10. How is the Government helping to ensure that EVs are affordable and accessible for consumers, and are these approaches fit for purpose?

The government is promoting affordable and accessible EVs through financial incentives, charging infrastructure development, research and development support, regulatory measures, public awareness campaigns, and collaboration with the automotive industry. These approaches have been effective but require ongoing adaptation to evolving EV technology and consumer needs.

With the withdrawal of EV grants and home chargepoint grants, there are limited direct subsidies now. That said, the focus on the public charging infrastructure is the right one, as it benefits all EV users, not just those able to afford a new vehicle.


11. Do you think the range of EVs on offer in the UK is sufficient to meet market needs? Which segments are under-served and why? Why is the UK market not seeing low cost EVs, particularly in comparison to China?
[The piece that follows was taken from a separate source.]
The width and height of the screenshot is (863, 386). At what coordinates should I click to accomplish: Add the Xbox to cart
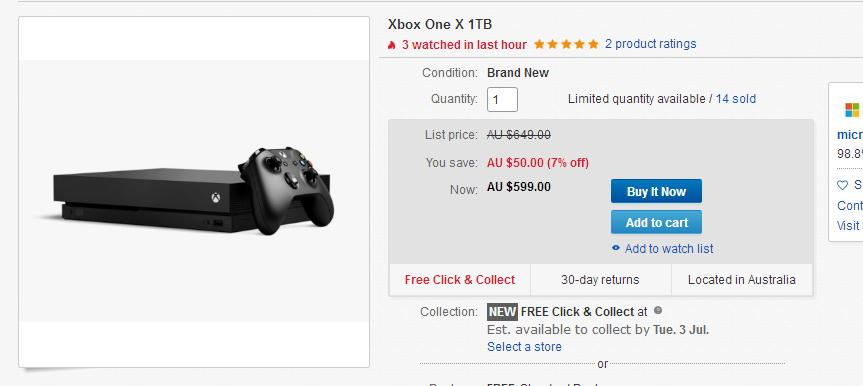click(656, 222)
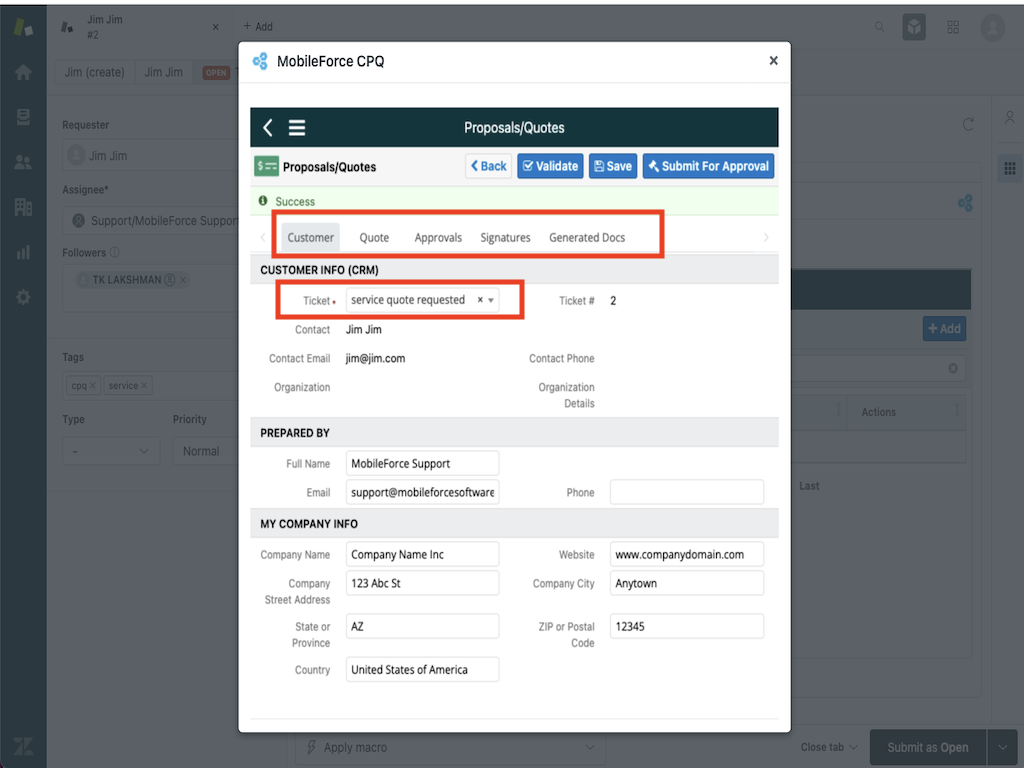This screenshot has width=1024, height=768.
Task: Switch to the Generated Docs tab
Action: click(x=587, y=237)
The range of electric vehicles (EVs) in the UK is expanding but may not fully meet market needs yet. Some segments, like smaller, lower-cost EVs, are under-served due to several reasons. The UK market has not seen as many low-cost EVs compared to China due to differences in market demand, incentives, and government policies. In China, stronger incentives, and a larger market for budget friendly EVs have driven their production and availability.

There are also issues around the prevalence of larger, heavier, more powerful luxury models of EV’s on the market which are unaffordable for the average customer and come with other costs to society/economy, such as continued tyre and road wear pollution. These models do not make EV’s accessible to the entire population and they do not fully tackle air quality issues.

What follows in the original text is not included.